▶ MATERIAL FOR THIS EXERCISE:
----------------------------------------
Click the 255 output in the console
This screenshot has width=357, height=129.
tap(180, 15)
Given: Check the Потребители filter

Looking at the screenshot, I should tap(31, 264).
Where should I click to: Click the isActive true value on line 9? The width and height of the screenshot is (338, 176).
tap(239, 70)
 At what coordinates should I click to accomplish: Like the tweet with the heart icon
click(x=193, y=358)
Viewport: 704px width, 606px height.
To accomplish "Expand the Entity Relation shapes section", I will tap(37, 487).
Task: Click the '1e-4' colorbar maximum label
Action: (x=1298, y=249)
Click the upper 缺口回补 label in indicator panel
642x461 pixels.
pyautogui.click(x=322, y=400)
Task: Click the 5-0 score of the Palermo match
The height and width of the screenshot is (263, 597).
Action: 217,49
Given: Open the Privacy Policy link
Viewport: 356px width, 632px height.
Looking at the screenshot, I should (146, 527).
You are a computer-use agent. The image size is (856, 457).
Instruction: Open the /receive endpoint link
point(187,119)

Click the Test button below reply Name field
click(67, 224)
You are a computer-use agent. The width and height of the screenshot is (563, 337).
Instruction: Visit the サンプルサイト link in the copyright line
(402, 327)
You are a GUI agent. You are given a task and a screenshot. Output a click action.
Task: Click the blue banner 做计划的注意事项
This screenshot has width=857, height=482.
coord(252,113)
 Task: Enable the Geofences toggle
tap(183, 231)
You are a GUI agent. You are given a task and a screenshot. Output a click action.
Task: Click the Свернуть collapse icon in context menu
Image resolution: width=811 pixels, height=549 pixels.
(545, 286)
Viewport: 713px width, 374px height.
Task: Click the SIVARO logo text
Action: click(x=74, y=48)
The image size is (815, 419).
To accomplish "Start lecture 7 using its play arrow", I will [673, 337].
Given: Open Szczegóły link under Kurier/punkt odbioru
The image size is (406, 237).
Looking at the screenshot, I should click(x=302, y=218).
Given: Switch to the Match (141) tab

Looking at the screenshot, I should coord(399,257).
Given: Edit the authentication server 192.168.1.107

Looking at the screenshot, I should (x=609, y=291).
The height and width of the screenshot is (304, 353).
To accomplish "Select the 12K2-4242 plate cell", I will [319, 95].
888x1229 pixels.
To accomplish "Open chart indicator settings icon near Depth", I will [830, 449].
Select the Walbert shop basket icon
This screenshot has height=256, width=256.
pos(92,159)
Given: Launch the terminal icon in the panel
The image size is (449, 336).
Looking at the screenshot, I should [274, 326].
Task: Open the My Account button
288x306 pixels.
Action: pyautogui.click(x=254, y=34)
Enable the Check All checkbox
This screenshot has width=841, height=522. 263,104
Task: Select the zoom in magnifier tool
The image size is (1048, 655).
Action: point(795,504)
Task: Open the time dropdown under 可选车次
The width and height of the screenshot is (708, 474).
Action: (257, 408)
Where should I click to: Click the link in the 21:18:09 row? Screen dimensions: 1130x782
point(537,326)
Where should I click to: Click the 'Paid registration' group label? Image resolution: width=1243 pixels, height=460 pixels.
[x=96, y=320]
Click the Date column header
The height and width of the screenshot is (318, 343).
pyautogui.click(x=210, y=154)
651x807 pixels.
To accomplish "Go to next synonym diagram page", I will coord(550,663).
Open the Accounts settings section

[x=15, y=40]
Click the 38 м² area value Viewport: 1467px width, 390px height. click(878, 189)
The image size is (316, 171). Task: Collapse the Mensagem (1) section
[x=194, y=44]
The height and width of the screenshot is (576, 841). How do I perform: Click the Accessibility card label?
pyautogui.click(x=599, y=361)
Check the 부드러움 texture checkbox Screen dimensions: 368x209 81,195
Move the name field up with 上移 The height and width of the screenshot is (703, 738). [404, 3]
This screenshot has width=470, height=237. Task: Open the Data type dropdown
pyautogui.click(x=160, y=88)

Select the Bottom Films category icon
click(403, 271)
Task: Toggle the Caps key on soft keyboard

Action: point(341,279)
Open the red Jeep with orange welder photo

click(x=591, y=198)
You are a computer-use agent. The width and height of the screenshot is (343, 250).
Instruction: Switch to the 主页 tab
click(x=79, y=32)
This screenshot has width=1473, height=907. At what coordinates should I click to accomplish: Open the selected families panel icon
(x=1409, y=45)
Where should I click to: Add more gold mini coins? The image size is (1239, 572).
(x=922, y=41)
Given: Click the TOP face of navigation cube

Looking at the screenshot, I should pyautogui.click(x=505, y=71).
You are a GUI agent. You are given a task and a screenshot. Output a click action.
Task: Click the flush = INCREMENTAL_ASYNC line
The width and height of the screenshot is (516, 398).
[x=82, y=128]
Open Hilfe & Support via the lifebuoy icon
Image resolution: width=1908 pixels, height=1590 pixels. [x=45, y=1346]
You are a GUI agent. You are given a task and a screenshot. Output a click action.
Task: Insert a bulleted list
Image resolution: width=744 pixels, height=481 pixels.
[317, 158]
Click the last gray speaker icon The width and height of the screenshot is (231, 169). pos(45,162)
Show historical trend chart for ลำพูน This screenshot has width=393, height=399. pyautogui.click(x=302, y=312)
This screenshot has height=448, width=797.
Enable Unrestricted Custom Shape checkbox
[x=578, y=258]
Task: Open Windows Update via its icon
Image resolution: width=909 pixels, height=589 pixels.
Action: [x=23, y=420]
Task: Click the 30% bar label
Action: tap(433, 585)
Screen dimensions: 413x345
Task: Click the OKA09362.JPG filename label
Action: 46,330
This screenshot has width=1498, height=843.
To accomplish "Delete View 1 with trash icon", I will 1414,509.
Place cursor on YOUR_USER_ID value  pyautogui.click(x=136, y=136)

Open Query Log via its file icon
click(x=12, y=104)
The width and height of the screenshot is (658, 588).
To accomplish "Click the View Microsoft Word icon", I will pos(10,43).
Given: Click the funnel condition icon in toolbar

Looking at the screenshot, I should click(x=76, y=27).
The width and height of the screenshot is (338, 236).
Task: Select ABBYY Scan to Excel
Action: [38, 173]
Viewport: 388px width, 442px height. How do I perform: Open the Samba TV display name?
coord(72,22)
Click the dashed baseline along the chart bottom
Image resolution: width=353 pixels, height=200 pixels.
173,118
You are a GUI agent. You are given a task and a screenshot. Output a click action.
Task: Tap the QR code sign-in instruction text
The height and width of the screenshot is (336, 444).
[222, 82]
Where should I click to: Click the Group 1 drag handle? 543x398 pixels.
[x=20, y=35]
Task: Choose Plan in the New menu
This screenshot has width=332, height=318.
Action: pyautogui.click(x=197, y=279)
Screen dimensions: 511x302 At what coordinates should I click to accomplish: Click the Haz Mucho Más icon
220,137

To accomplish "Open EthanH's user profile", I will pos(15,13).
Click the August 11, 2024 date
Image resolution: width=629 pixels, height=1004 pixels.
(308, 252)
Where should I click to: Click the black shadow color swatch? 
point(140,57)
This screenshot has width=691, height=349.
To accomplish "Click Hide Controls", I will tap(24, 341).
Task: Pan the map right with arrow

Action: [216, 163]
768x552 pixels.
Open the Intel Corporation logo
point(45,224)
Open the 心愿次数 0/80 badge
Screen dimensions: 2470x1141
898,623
----------------------------------------
Start at the first line of the data above. Stop after the line containing "Task: Click the blue banner 做计划的注意事项", reproducing each line exactly and adding nothing.

▶ TASK RESULT:
Click the 255 output in the console
This screenshot has width=357, height=129.
tap(180, 15)
Given: Check the Потребители filter

Looking at the screenshot, I should tap(31, 264).
Where should I click to: Click the isActive true value on line 9? The width and height of the screenshot is (338, 176).
tap(239, 70)
 At what coordinates should I click to accomplish: Like the tweet with the heart icon
click(x=193, y=358)
Viewport: 704px width, 606px height.
To accomplish "Expand the Entity Relation shapes section", I will tap(37, 487).
Task: Click the '1e-4' colorbar maximum label
Action: (x=1298, y=249)
Click the upper 缺口回补 label in indicator panel
642x461 pixels.
pyautogui.click(x=322, y=400)
Task: Click the 5-0 score of the Palermo match
The height and width of the screenshot is (263, 597).
Action: 217,49
Given: Open the Privacy Policy link
Viewport: 356px width, 632px height.
Looking at the screenshot, I should (146, 527).
You are a computer-use agent. The image size is (856, 457).
Instruction: Open the /receive endpoint link
point(187,119)

Click the Test button below reply Name field
click(67, 224)
You are a computer-use agent. The width and height of the screenshot is (563, 337).
Instruction: Visit the サンプルサイト link in the copyright line
(402, 327)
You are a GUI agent. You are given a task and a screenshot. Output a click action.
Task: Click the blue banner 做计划的注意事项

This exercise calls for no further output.